# [YOUR OBJECTIVE]
The entries below must be repeated exactly. None may be skipped.

# [SOURCE RECORDS]
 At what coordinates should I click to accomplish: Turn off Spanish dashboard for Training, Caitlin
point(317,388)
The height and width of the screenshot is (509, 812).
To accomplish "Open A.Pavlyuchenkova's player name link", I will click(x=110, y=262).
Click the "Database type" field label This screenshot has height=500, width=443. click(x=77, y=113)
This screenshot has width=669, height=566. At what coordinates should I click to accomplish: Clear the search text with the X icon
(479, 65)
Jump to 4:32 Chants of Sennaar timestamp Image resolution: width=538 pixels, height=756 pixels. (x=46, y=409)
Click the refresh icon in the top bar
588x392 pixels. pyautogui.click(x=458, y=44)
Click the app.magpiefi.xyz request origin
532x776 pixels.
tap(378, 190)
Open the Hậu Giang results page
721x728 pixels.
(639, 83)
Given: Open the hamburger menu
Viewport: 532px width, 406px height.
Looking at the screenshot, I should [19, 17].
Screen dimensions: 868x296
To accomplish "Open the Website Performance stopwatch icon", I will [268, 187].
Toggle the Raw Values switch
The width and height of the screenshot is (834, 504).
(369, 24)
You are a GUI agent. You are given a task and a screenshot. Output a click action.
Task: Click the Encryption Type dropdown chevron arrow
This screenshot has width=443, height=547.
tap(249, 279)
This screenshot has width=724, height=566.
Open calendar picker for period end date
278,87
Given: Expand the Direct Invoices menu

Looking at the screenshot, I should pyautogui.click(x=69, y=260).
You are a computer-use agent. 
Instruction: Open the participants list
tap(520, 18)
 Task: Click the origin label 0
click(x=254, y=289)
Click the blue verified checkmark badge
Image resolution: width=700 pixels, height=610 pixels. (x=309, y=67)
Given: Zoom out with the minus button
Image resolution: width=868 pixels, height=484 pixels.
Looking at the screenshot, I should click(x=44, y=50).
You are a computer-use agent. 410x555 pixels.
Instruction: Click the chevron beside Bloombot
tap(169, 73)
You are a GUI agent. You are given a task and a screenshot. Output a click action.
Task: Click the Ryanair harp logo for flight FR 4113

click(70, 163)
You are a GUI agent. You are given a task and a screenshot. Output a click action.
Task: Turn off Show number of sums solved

# [TASK SOLUTION]
 At what coordinates should I click to accomplish: Turn off Spanish dashboard for Training, Caitlin
point(317,388)
The height and width of the screenshot is (509, 812).
To accomplish "Open A.Pavlyuchenkova's player name link", I will click(x=110, y=262).
Click the "Database type" field label This screenshot has height=500, width=443. click(x=77, y=113)
This screenshot has width=669, height=566. At what coordinates should I click to accomplish: Clear the search text with the X icon
(479, 65)
Jump to 4:32 Chants of Sennaar timestamp Image resolution: width=538 pixels, height=756 pixels. (x=46, y=409)
Click the refresh icon in the top bar
588x392 pixels. pyautogui.click(x=458, y=44)
Click the app.magpiefi.xyz request origin
532x776 pixels.
tap(378, 190)
Open the Hậu Giang results page
721x728 pixels.
(639, 83)
Given: Open the hamburger menu
Viewport: 532px width, 406px height.
Looking at the screenshot, I should [19, 17].
Screen dimensions: 868x296
To accomplish "Open the Website Performance stopwatch icon", I will [268, 187].
Toggle the Raw Values switch
The width and height of the screenshot is (834, 504).
(369, 24)
You are a GUI agent. You are given a task and a screenshot. Output a click action.
Task: Click the Encryption Type dropdown chevron arrow
This screenshot has width=443, height=547.
tap(249, 279)
This screenshot has width=724, height=566.
Open calendar picker for period end date
278,87
Given: Expand the Direct Invoices menu

Looking at the screenshot, I should pyautogui.click(x=69, y=260).
You are a computer-use agent. 
Instruction: Open the participants list
tap(520, 18)
 Task: Click the origin label 0
click(x=254, y=289)
Click the blue verified checkmark badge
Image resolution: width=700 pixels, height=610 pixels. (x=309, y=67)
Given: Zoom out with the minus button
Image resolution: width=868 pixels, height=484 pixels.
Looking at the screenshot, I should click(x=44, y=50).
You are a computer-use agent. 410x555 pixels.
Instruction: Click the chevron beside Bloombot
tap(169, 73)
You are a GUI agent. You are given a task and a screenshot. Output a click action.
Task: Click the Ryanair harp logo for flight FR 4113

click(70, 163)
You are a GUI agent. You are given a task and a screenshot. Output a click action.
Task: Turn off Show number of sums solved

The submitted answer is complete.